> What is being asked: Scan the records beneath this line for the line holding "For every named target in this 938×2576" and the line holding "講演会 (124, 518)", then transcribe exactly those two and all lines between.

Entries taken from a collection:
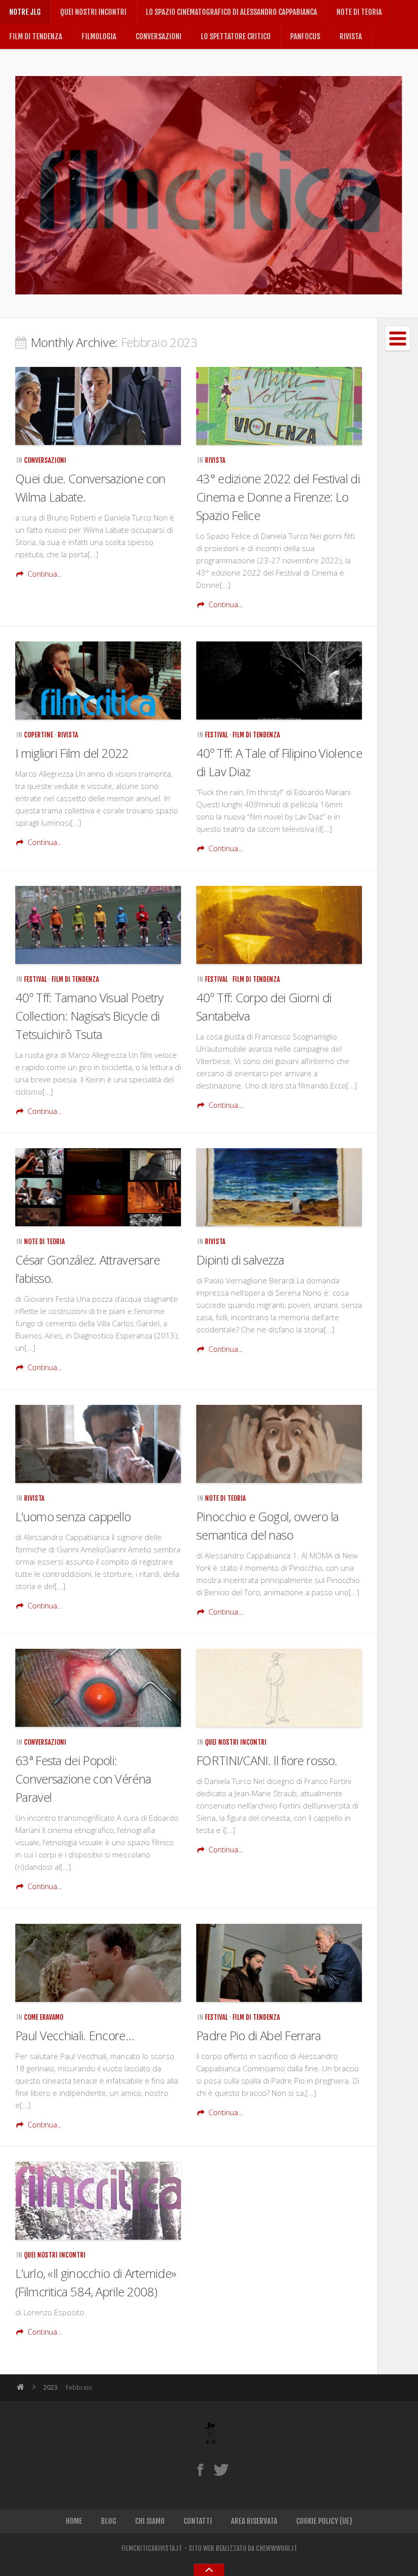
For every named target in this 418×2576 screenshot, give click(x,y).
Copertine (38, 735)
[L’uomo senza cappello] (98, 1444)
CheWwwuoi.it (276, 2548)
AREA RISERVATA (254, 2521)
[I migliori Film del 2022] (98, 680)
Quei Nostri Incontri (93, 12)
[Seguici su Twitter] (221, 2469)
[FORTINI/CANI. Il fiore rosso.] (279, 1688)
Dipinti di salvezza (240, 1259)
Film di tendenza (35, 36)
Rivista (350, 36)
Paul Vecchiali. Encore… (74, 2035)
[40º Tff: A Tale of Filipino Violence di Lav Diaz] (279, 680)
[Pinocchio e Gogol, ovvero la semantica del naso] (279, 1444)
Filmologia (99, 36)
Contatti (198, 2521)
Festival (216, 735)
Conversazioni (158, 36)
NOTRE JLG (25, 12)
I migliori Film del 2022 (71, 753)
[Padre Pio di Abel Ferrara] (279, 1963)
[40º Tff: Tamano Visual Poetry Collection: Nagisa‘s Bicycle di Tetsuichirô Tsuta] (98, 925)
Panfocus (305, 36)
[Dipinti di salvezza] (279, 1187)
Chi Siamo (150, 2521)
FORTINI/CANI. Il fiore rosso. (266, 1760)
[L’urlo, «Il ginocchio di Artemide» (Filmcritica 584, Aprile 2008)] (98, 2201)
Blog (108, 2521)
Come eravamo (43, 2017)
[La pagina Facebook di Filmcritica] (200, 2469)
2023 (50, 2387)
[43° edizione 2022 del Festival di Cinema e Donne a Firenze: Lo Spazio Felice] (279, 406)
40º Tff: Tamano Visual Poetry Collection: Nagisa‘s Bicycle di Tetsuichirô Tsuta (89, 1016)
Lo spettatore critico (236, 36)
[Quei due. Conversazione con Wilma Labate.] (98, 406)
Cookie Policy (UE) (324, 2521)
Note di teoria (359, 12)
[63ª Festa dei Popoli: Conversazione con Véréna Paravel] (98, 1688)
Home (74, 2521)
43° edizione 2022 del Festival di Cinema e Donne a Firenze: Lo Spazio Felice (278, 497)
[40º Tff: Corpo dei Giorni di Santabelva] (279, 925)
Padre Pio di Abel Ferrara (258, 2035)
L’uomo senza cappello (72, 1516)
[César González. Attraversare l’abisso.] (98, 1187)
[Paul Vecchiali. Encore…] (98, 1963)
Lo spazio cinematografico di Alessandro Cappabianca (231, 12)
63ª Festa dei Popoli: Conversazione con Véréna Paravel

---

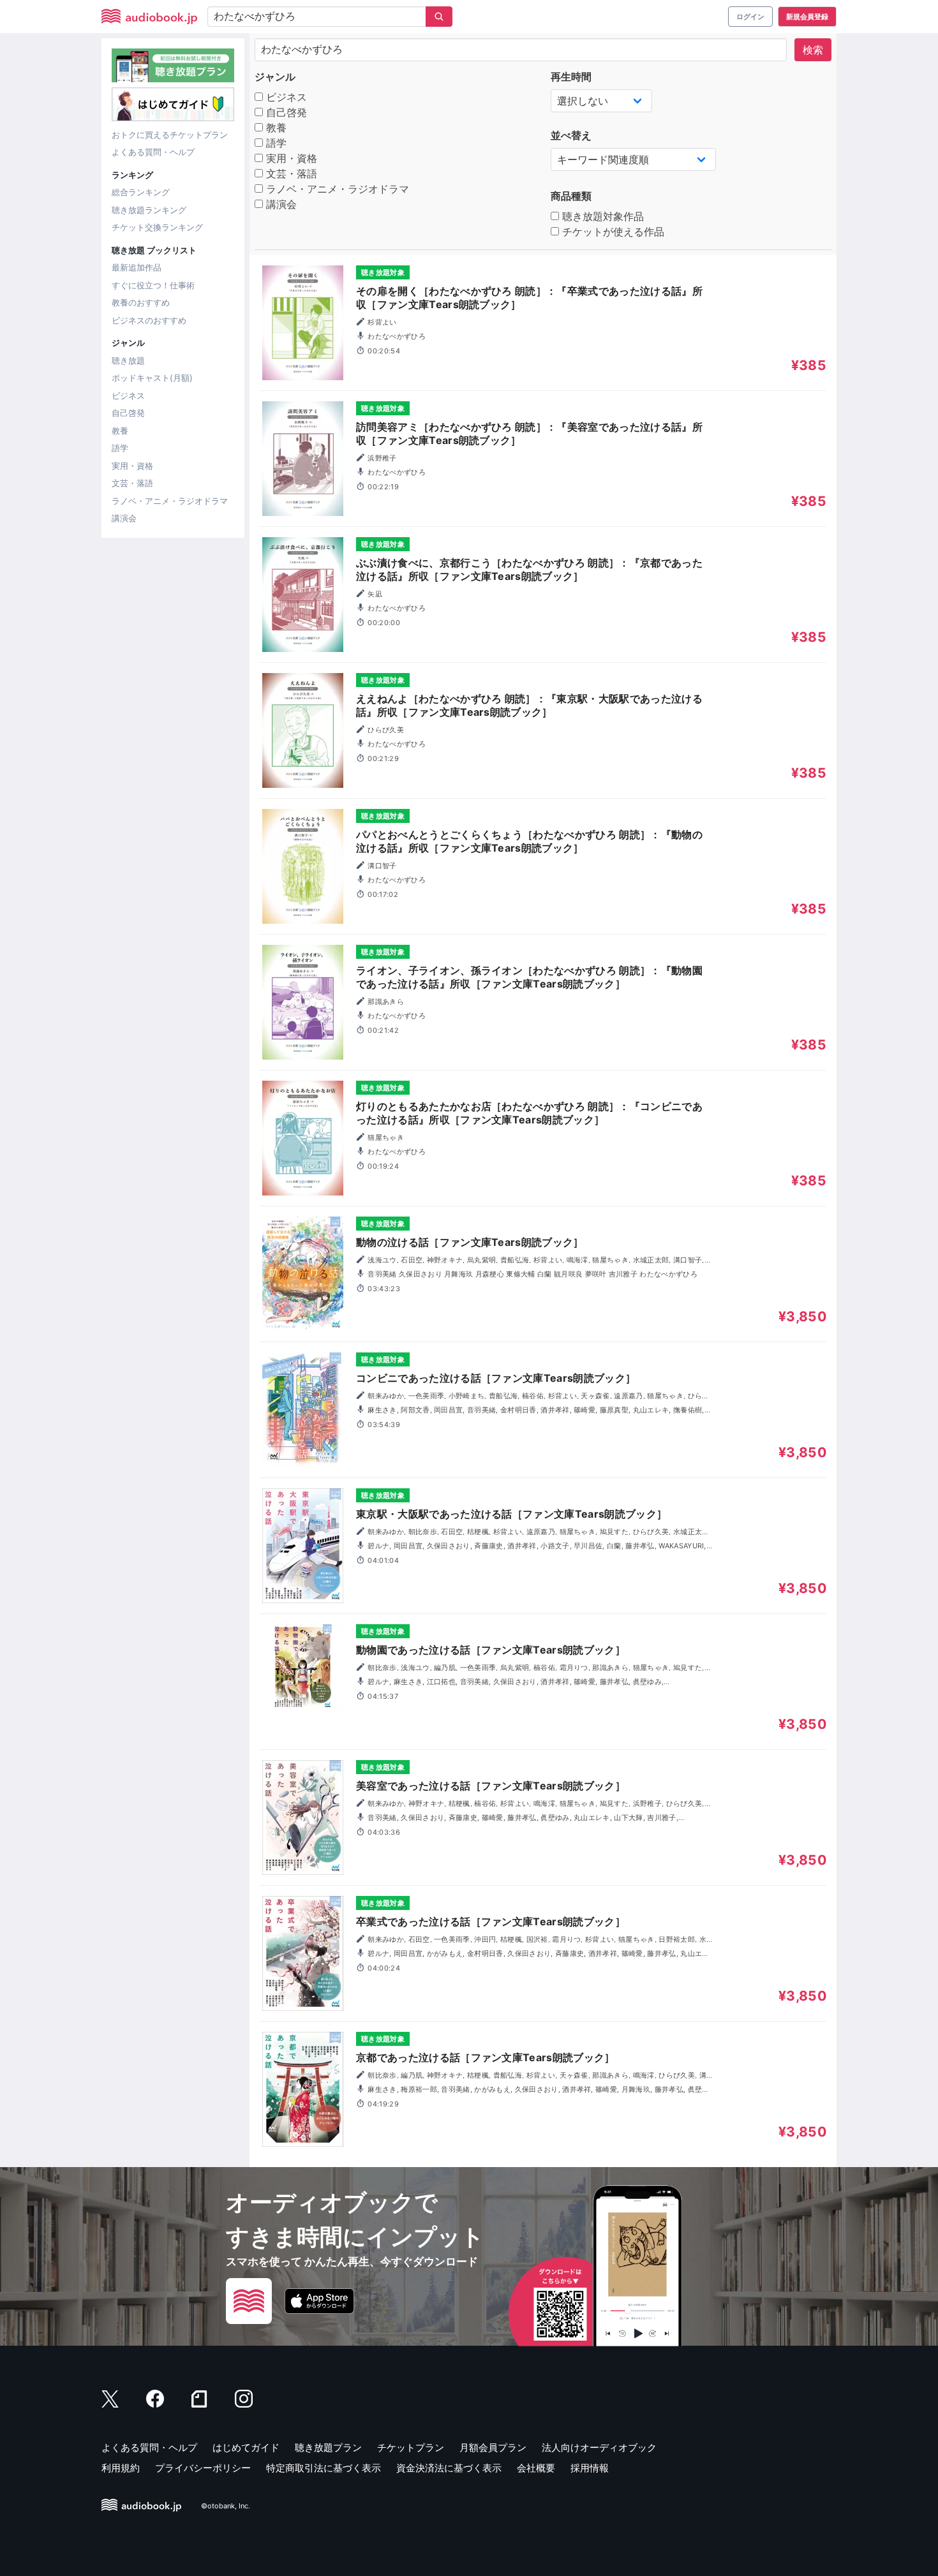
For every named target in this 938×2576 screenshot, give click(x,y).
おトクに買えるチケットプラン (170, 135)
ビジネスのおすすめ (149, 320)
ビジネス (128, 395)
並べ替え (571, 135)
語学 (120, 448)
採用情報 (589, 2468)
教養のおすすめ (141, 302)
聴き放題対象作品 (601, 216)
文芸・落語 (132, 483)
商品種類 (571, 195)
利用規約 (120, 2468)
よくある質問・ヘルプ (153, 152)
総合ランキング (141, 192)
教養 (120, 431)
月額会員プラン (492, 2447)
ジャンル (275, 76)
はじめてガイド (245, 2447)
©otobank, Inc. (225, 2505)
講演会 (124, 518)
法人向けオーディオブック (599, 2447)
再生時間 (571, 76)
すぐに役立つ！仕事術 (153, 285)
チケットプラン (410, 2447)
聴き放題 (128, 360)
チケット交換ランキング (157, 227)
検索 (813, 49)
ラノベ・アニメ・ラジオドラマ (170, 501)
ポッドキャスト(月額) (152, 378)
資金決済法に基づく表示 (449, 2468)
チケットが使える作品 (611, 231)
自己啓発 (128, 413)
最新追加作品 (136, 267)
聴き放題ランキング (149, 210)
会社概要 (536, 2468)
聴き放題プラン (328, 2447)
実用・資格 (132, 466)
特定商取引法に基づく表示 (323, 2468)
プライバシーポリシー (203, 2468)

> Exercise output:
For every named target in this 938×2576 screenshot, give click(x,y).
おトクに買えるチケットプラン (170, 135)
ビジネスのおすすめ (149, 320)
ビジネス (128, 395)
並べ替え (571, 135)
語学 (120, 448)
採用情報 (589, 2468)
教養のおすすめ (141, 302)
聴き放題対象作品 (601, 216)
文芸・落語 (132, 483)
商品種類 (571, 195)
利用規約 (120, 2468)
よくある質問・ヘルプ (153, 152)
総合ランキング (141, 192)
教養 (120, 431)
月額会員プラン (492, 2447)
ジャンル (275, 76)
はじめてガイド (245, 2447)
©otobank, Inc. (225, 2505)
講演会 (124, 518)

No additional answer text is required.